Felix Baumgartner prepares for 23-mile skyfall
Monday 08 October 2012
Skydiver Felix Baumgartner is preparing to take the leap of his life aiming for the highest, fastest free fall in history.
If he survives, the man dubbed "Fearless Felix" could be the first skydiver to break the sound barrier. If he does not, his failure could be live-streamed on the internet for the world to see.
Rigged with cameras, the 43-year-old former military parachutist is scheduled to jump from a balloon-hoisted capsule 23 miles up near Roswell, New Mexico tomorrow. He wants to break the record set in 1960 by Joe Kittinger, who jumped from an open gondola at an altitude of 19.5 miles. Kittinger's speed of 614 mph was just shy of breaking the sound barrier at that height.
Baumgartner, who has been preparing for the jump for five years, has made two practice runs from the Roswell area, from 15 miles in March and 18 miles in July.
And while he and his team of experts recognise the worst-case scenarios - including "boiling" blood and exploding lungs - they have confidence in their built-in solutions.
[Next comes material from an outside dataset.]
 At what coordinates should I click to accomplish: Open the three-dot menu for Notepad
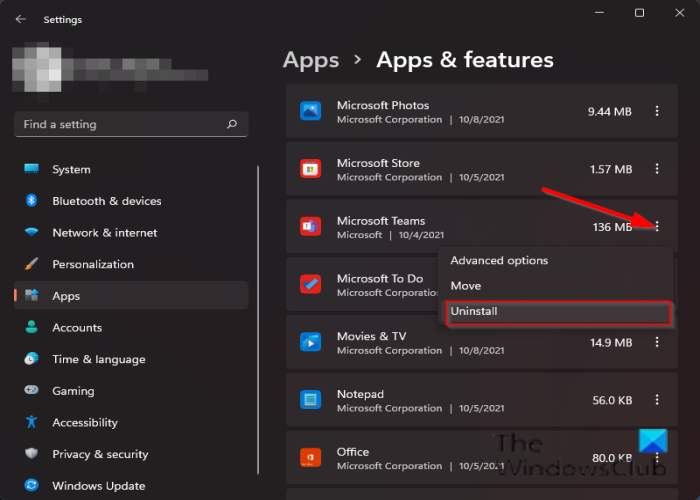657,400
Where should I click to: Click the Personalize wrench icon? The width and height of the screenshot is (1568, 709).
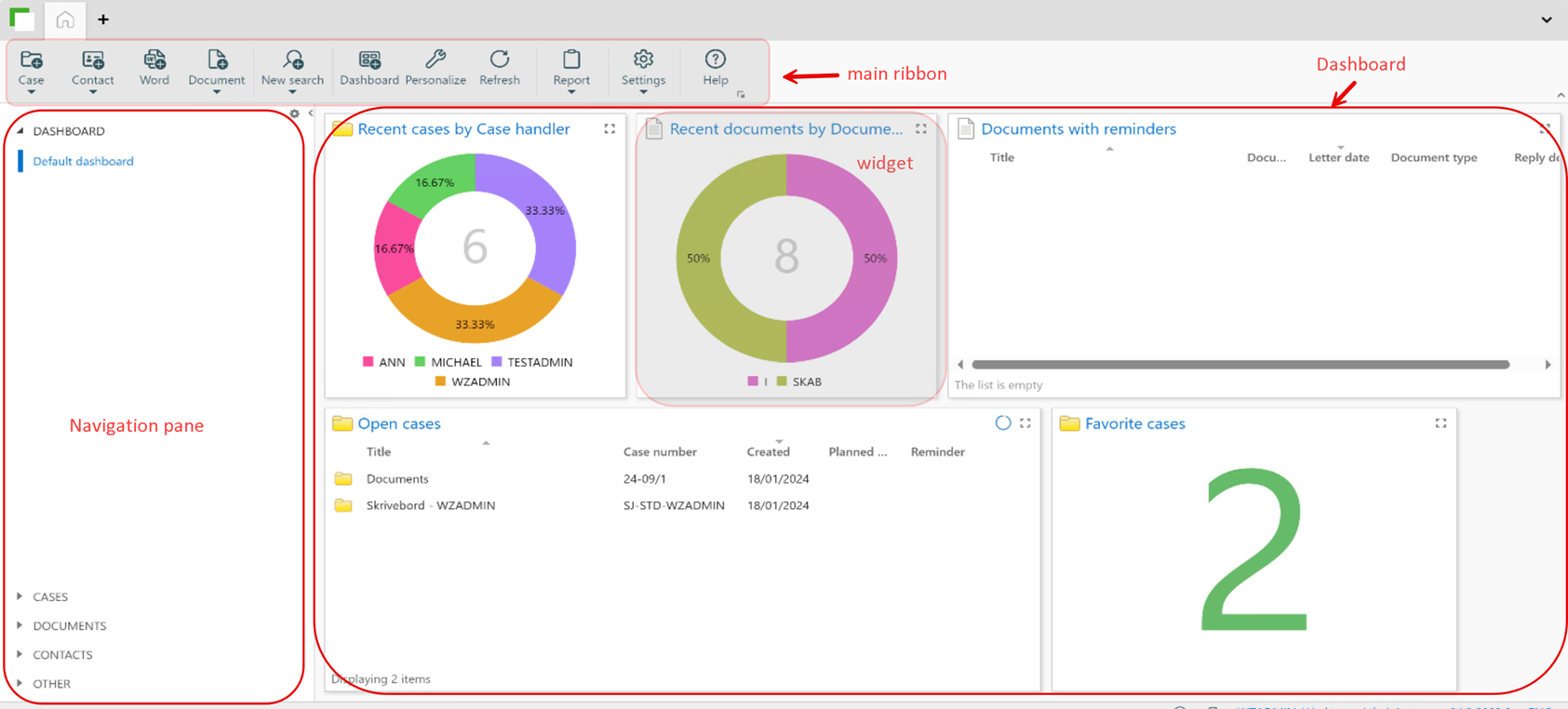pos(435,61)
Baumgartner's top medical man is Dr Jonathan Clark, a former NASA flight surgeon whose wife, astronaut Laurel Clark, died in the space shuttle Columbia accident in 2003. Dr Clark is dedicated to improving astronauts' chances of survival in a high-altitude disaster.
The No. 1 fear is a breach of Baumgartner's suit, which could cause potentially lethal bubbles to form in his bodily fluids, a condition known as boiling blood. There are also risks he could spin out of control, causing other problems.
This death-defying venture is being sponsored by energy drink maker, Red Bull, which has funded other extreme athletic events. The project's team of experts has a plan for almost every contingency. The spacesuit and capsule were tested in the early skydiving practice runs. The company will not say how much the project, called Stratos for stratosphere, is costing.
But whether Baumgartner can make what he vows will be his final jump depends on the weather. A cold front that brought winds to the area this weekend prompted the team to move the planned jump a day forward.
Baumgartner's team remained optimistic about getting the mission off the ground.
"From what we are looking at so far, we are on schedule," meteorologist Don Day said.
Weather permitting, Baumgartner will be lifted into the stratosphere around 1400 BST by a helium balloon that will stretch 55 stories high. Once he reaches his target altitude, he will open the hatch of his capsule and make a gentle, bunny-style jump. Any contact with the capsule on his exit could break open the pressurised suit.
He hopes to reach a speed of 690 mph to break the sound barrier.
Baumgartner, who has made more than 2,500 jumps from planes, helicopters, landmarks and skyscrapers over the past 25 years, promises this jump will be his last.
He says he plans to settle down with his girlfriend and fly helicopters on mountain rescue and firefighting missions in the US and Austria.